[Contexto: Estoy trabajando como voluntario en un internado para adultos con discapacidades severas en Petergof, a las afueras de San Petersburgo]
De los cinco pisos de una de las alas del internado solo conozco los primeros cuatro, aunque la rutina que mantengo me hacen visitar dos constantemente: el segundo piso, donde están los espacios para voluntarios y las salas de clases, y el tercero, el piso mixto para jóvenes. El cuarto piso corresponde a mujeres, la mayoría de la tercera edad, por lo que el quinto debería corresponder a su contraparte.

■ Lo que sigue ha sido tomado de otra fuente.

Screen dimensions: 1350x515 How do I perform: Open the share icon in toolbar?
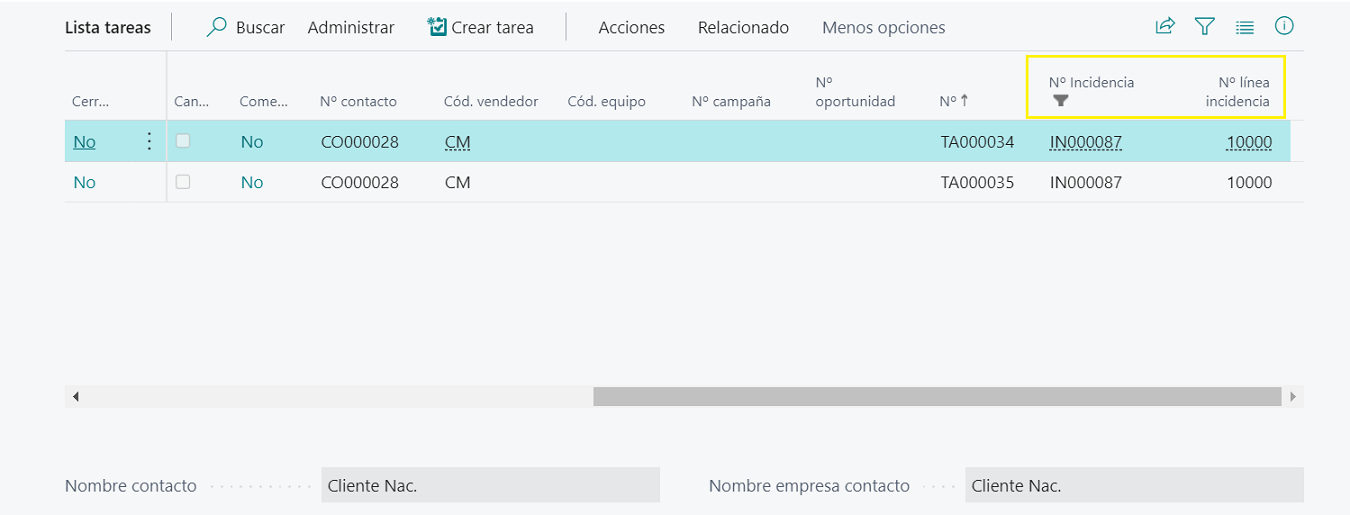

La primera vez que visité el cuarto piso fue cuando fui junto a mi supervisora a buscar a una de les pacientes que tiene asignada para asistir a la clase de arte. La segunda vez es donde quiero comenzar esta historia. No recuerdo las razones pero estaba junto a L., una voluntaria que trabaja exclusivamente como ayudante en la sala de arte, yendo a buscar a alguien. Las habitaciones siempre son compartidas por lo que cuando A. nos vio yendo a por su compañera de cuarto, nos dijo, ejem, le dijo a L., en un ruso que sé fue difícil de entender, que ella quería ir pero que hoy iba a venir su mamá. En ese momento no lo sabía pero la gente con la que la fundación trabaja son personas que no reciben visitas de sus familias, pero eso fue exactamente lo que pensé en ese momento. Ella está esperando por alguien que no vendrá nunca. Me dio una pena infinita pensar que quizás había sido abandonada, como lo son gran parte de los internos. Afortunadamente este no fue el caso. A los cinco minutos llegó su mamá, con quien L. tuvo una breve conversación sobre la posibilidad de permitir que asista a las clases de arte.
Lo peor es que entiendo la razones que alguien puede tener para no visitarlos. Y es que ser cuidador·a es súmamente desgastante y privativo. Cohabitar con personas que tornan la vida cotidiana en estrés constante sólo puede desembocar en miseria. Al menos sin una red de apoyo suficientemente grande para que existan espacios de descanso.
K. es uno de las personas que tengo asignadas. Lo conocí antes de saber que sería uno de mis guys, como los llaman los otros voluntarios. Lo primero que hizo cuando lo fui a saludar fue mostrarme el libros de fotos que siempre trae consigo. Y cuando digo siempre es siempre. Hace poco cuando le estaba cambiando la ropa, dejaba el libro a un lado por unos momentos solo para retomarlo nuevamente apenas tuviera la oportunidad. Es un libro pequeño, doblado y desgastado por todo el trajín, con fotos de su familia, fotos de él y de/con sus sobrinos. Fotos donde se le ve feliz, en un fuerte contraste con K. hoy en día, consumido en sí.
A veces me pregunto si la Yaya o la Mari, cuando estaban internadas, pensaron en mí. Prefiero pensar que no.